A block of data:

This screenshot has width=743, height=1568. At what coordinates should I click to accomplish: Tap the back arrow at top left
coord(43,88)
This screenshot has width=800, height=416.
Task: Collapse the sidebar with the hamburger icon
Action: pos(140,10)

OBJECTIVE —
Which lines of the material contain the string "This"? Pick out each one and copy it in full.

RESULT BELOW —
This screenshot has width=743, height=1568. At what coordinates should I click to accomplish: Tap the back arrow at top left
This screenshot has width=800, height=416.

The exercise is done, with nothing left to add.